Körperpolitiken und Demokratie
Sozialhygienische Wissensregime als Techniken der Demokratisierung in der Weimarer Republik
DOI:
https://doi.org/10.12685/bp.v7i11.1515Abstract
English abstract: The article focuses on the Weimar Republic and reveals that body‐ and biopolitics played a key role in the genealogy of democracy in Germany. The point of departure is that the transformation from the German Empire to a democratic state was not completed with the proclamation of parliamentary democracy. Rather, after democracy had been formally instated, various political discourses continued to define what this new democracy should look like. Here medical doctors and in particular social hygienists were cru‐ cial: They acted as public experts and brought democracy into people’s everyday lives.
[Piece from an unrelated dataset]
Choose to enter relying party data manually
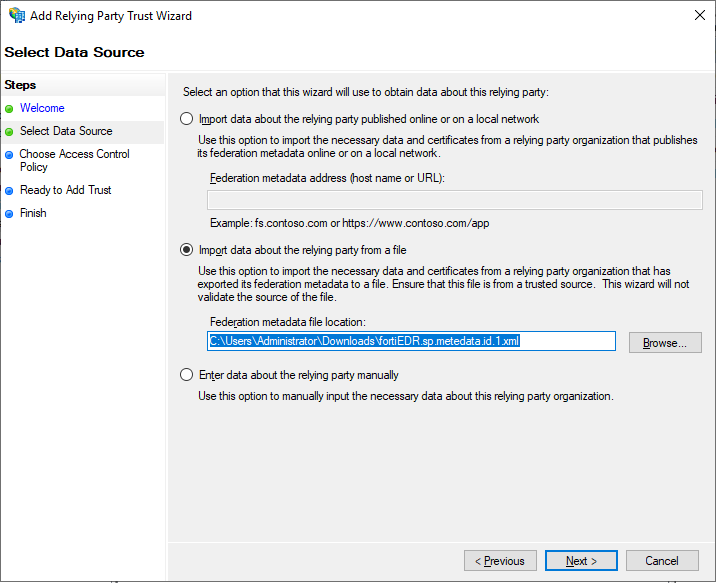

The paper is based on a historical discourse analyses of monographs and handbooks written by social hygienists along with influential social hygienic journals. I delineate how social hygienic regimes of knowledge operated as technologies of democratization and helped to transform a specific understanding of democracy into the every‐day‐lives of the people, an understanding of democracy that also entailed authoritarian elements and limitations, as I argue. The aim of the article is to highlight that a theoretical perspective that goes beyond an institutionalist understanding of democracy also allows to bring the subtle social foundations of a political order to light.